2.4 特権ユーザーとセキュリティ

UNIX には 「特権ユーザー」,「スーパーユーザー」等と呼ばれるシステム管理のため の特別なユーザーが存在します。 通常,特権ユーザーのユーザー名は root です。 ユーザー root にはシステムに対するすべての操作が許されていて, root はシステム内のどんなファイルでも見ることができるし, 変更したり削除することもできます22

システムが動作するのに必要な諸設定は, 一般のユーザーが書き込めないファイルに保存されているので, 管理者がシステムの設定変更を行うためには root として作業する必要があります。 一方で,root が操作を誤ればシステムが壊れることもあり得ます23

さて,もし root のパスワードが悪意ある人に知られてしまったら, どういう事が起こり得るか,想像できますね。

root を含むユーザーのログイン用パスワードは, 暗号化されてパスワードファイルに格納されています。 したがって,パスワードファイルの中を見ることができたとしても, 暗号を解読できなければパスワードはわかりませんが24, パスワードファイルを誰かに持ち出されれば, root のパスワードを解読される危険性は高まります。
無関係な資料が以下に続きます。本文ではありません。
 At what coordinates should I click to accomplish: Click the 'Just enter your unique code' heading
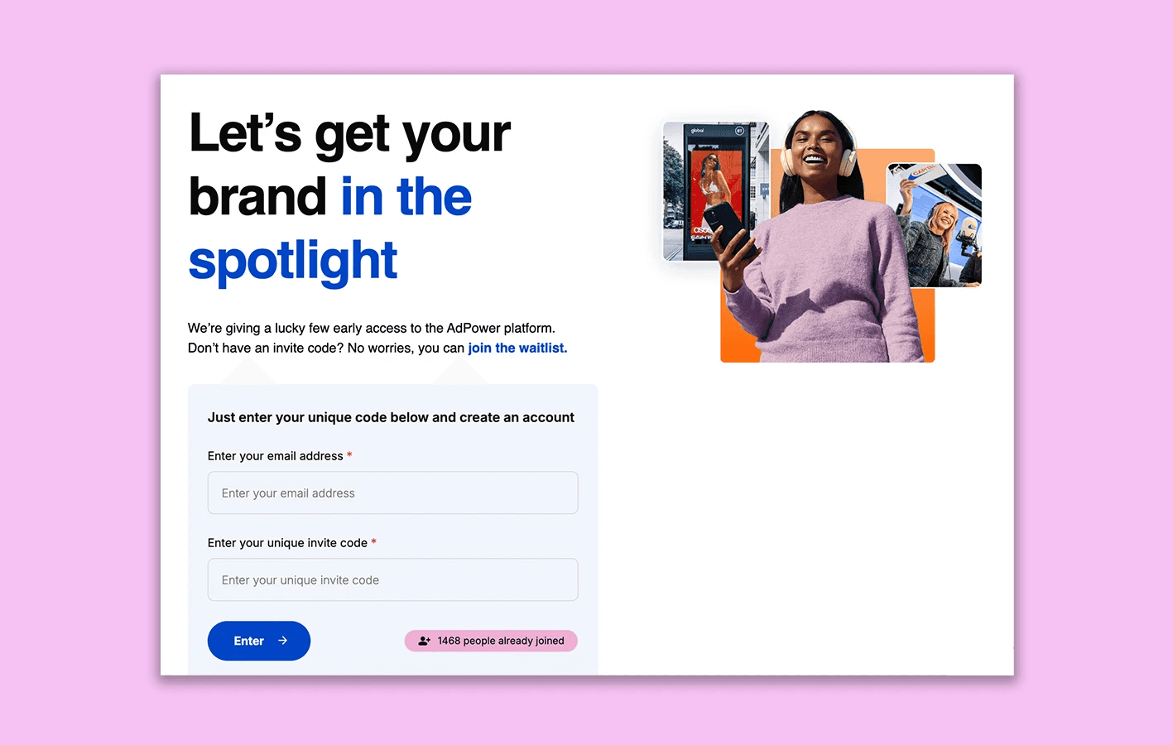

もし,システムの利用者のパスワードが漏れると, そのパスワードを使ってシステムに侵入することが可能になります。 本学のシステムはインターネットに接続していますから, 世界中からネットワーク経由で, 例えば ssh を使って本学のシステムに遠隔ログインすることができますし 25, ファイルを持ち出すことも可能になります。 すなわち皆さんのパスワードが漏ることによって被害を被るのは, 皆さん自身だけとは限らないということです。

パスワードの取り扱いには注意しましょう。 また,安易なパスワードを設定しないでください。